3.1. Imperialist Competitive Algorithm

Atashpaz-Gargari and Lucas [65] pioneered the imperialist competitive algorithm (ICA) as an algorithm based on global search population and implemented to be effectively applicable for optimization problems. ICA starts with randomly generating the initial population denoted by countries. Thus, N number of countries (N_country) are produced. After that, the number of imperialists, i.e., N_imp, needs to be chosen as a certain number of the countries with minimum costs. The other countries (Ncol) in the system are employed as special functions amongst the other empires. Generally, the greater the number of colonies, the more powerful imperialists one will have. ICA is mainly consisted of three operators: assimilation, revolution, and competition [66,67,68]. A part of ICA is the colonies attracted similarly by existing imperialists, which means that the existing imperialists control the part of the initial colonies before any process. On the other hand, revolution makes big changes in the system. Through the competition procedure, the imperialists strive to acquire as many colonies as possible. Any empire that would be capable of achieving the predefined criteria is finally a winner. Such a process is iterated until the end of the desired benchmark. In ICA, the decades’ number has a process comparable to the number of particles in PSO and also that of generations in GA. To design them, it will be helpful to evaluate the outcomes obtained from the root mean square (RMSE). For a detailed explanation regarding ICA, one may refer to several studies in the literature [60,65,69]. An ICA structure is depicted in Figure 3.

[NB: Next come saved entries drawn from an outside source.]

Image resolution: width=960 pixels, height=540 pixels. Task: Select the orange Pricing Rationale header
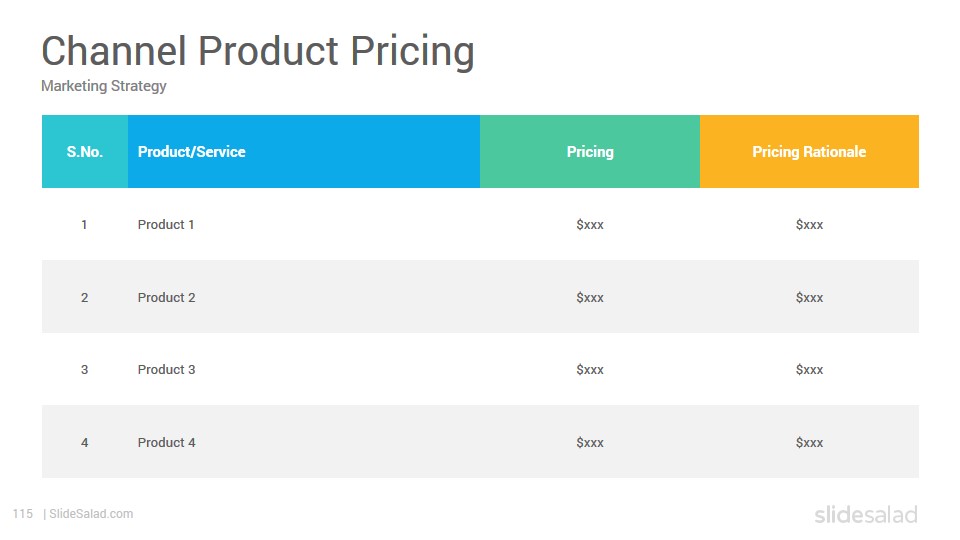[809, 151]
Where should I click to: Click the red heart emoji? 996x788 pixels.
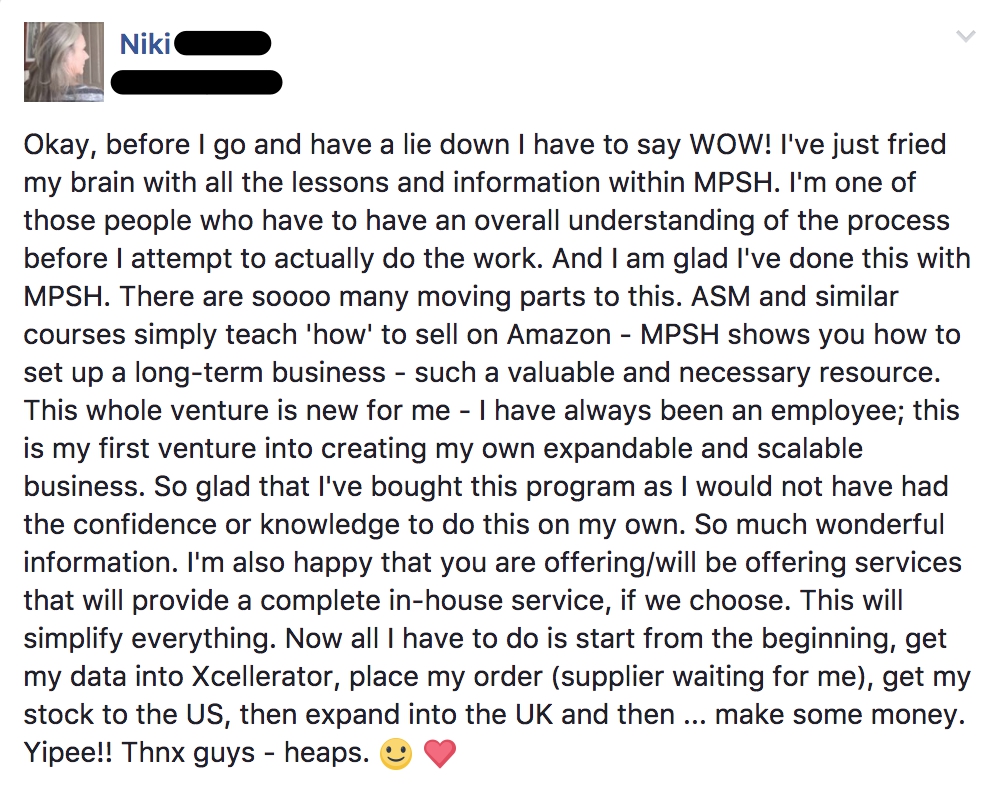[440, 753]
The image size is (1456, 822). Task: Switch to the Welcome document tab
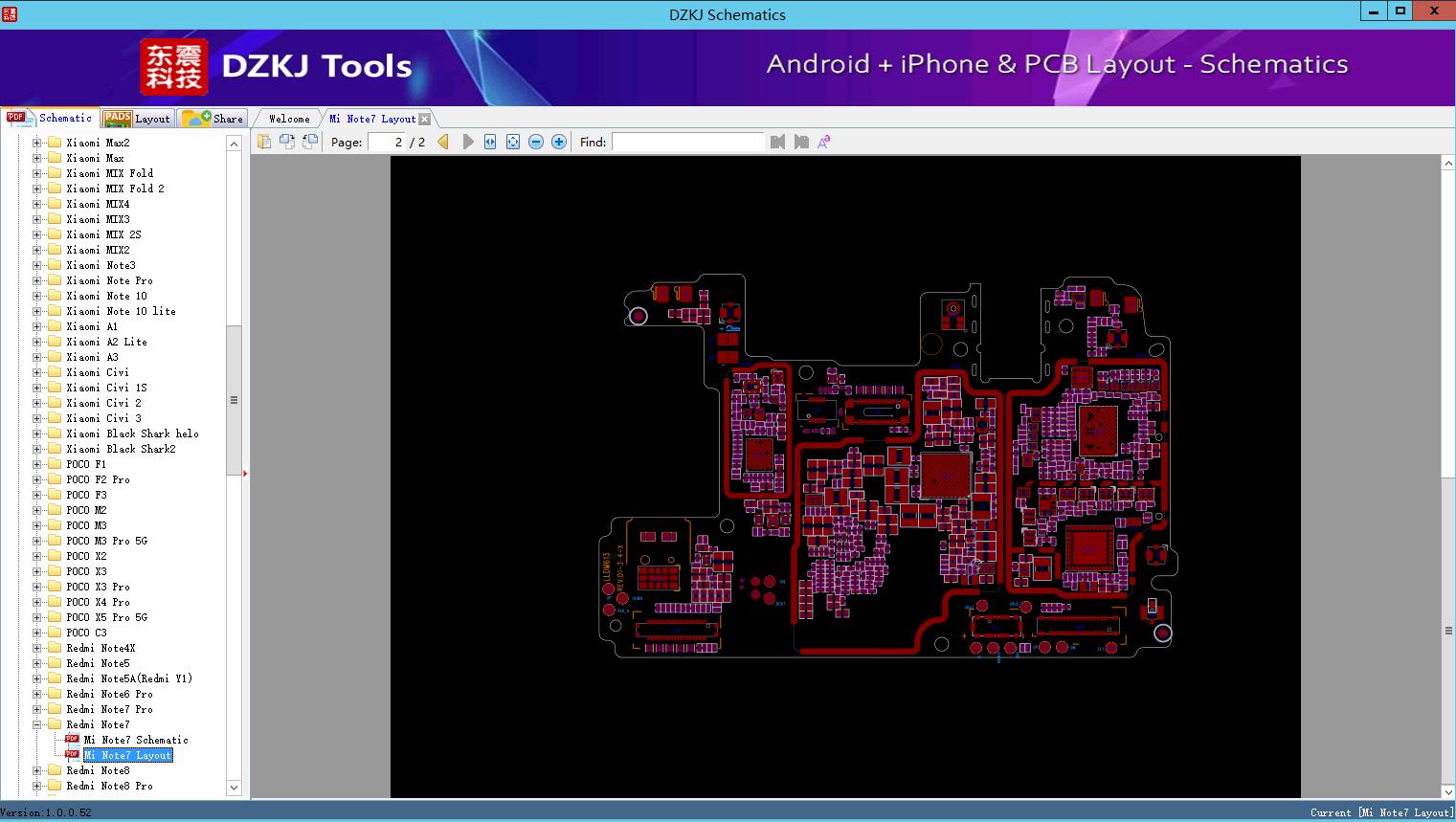(288, 119)
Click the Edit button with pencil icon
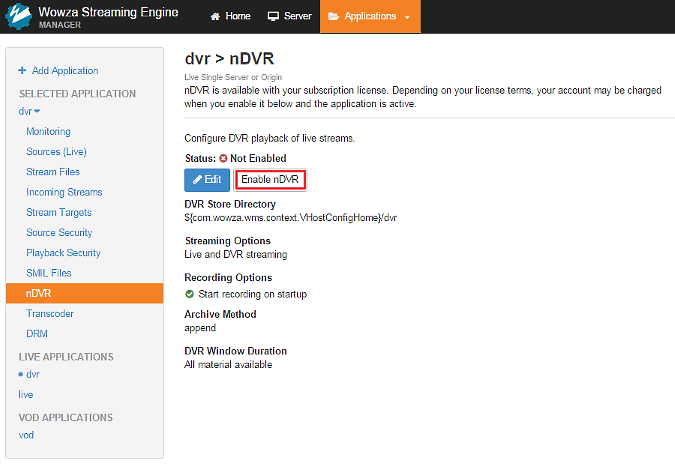The height and width of the screenshot is (464, 675). click(207, 179)
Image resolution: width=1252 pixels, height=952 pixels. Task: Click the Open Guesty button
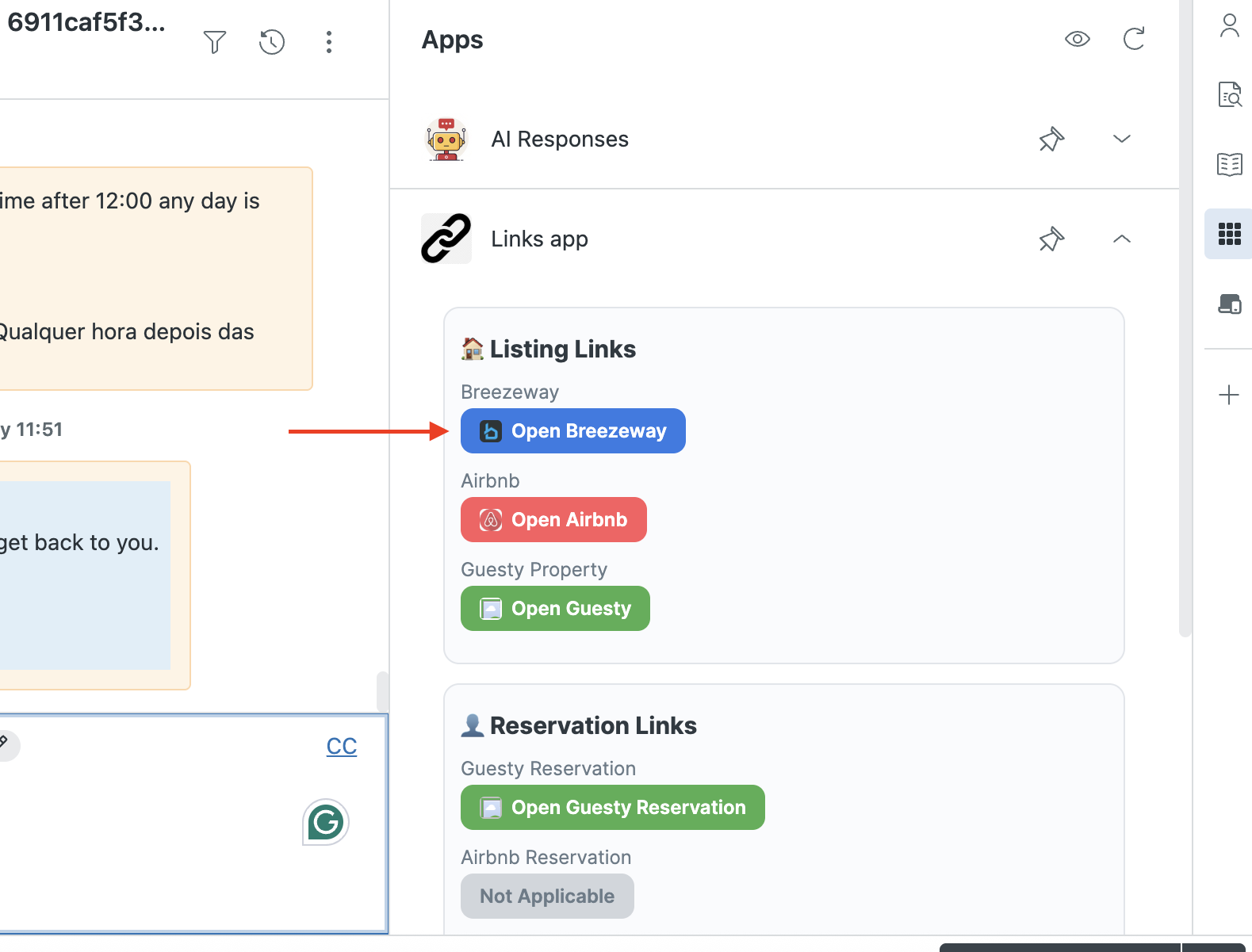[555, 609]
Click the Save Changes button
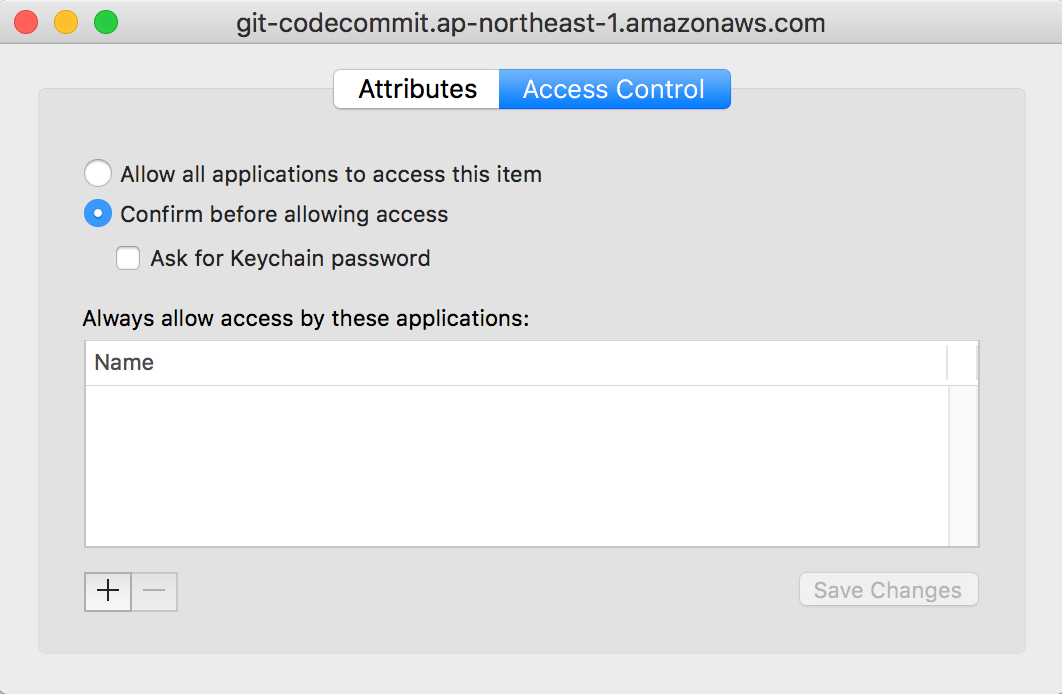The image size is (1062, 694). (x=888, y=589)
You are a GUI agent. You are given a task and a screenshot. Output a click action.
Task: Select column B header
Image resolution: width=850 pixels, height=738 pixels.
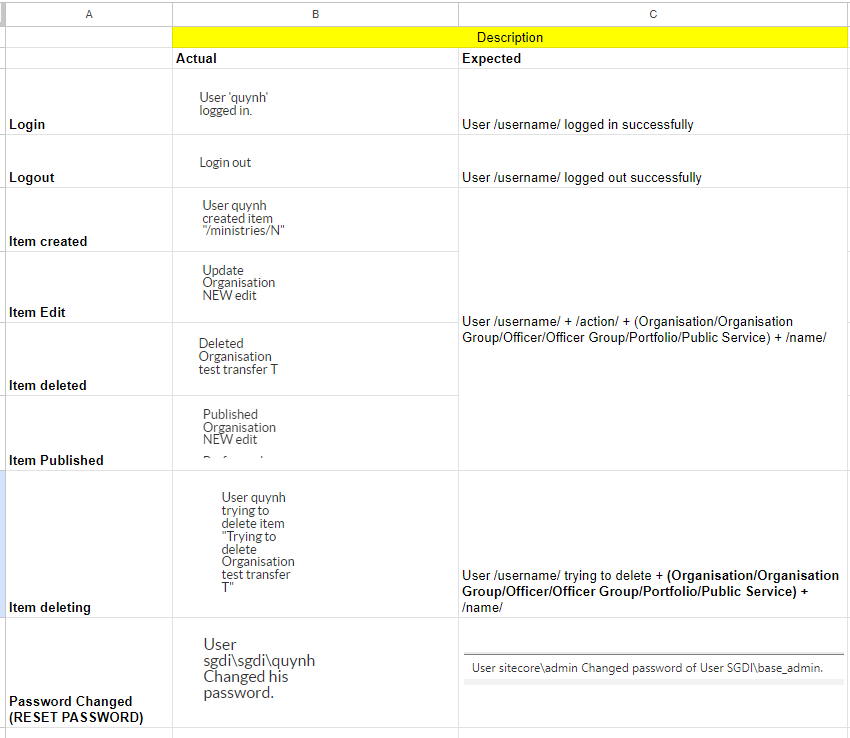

3.2. Artificial Bee Colony

ABC is an optimization algorithm inspired by the bees’ social life and developed by Karaboga [70]. Each bee in this algorithm signifies a simple component. In case they form a bee colony, they will show a complex coherent behavior that will be capable of shaping an integrated system to discover and exploit the nectars of flowers. Each of the colonies contains three groups of bees, each of which has a certain task. The bees in the first group are scouts whose responsibility is to discover new sources of food. The scouts search in a random way throughout the outlying environment, and when they find a source, they will memorize the place. When each bee comes back to its hive, the bees existing within the hive share their information in regard to discovered sources with each other doing a waggle dance. Afterwards, several bees will be sent to exploit the sources. The bees within the second group are employed bees. Their responsibility is the exploitation of the predetermined food sources. The bees in the third group are onlooker bees. They stay in the hive waiting for the other bees; when information is exchanged with the other bees by waggle dance, they will select a resource in accordance with the fitness of the answer for exploitation.

ABC has the required capacity to solve numerous mathematical and engineering issues, e.g., optimizing the wells locations in oil basins [71], in cases where water is discharged from a dam [72], classification of data into clusters [73], and scheduling of machines [74], accidental failure of a nuclear power plant [75]. It can also be integrated with ANNs in order to predict the bottom pressure of wells along the network [76]. In the context of geotechnical engineering field, this algorithm has been merely applied to the prediction of the blast-induced back break [77]. Four steps are involved in ABC as follows [62,78,79].

First step: Initially, 50% of the bees living in the hive are considered as employed bees and the rest of them are non-employed ones. Just a bunch of the employed bees is assigned to each one of the explored food sources. That is, the employed bees equal the quantity of food sources. As a result, one employed bee is allocated to each of the available sources. In other words, inside the answer scope, existing food sources form the initial solution. When the initial solutions are created, each solution’s value needs to be computed considering the relationship of the problem.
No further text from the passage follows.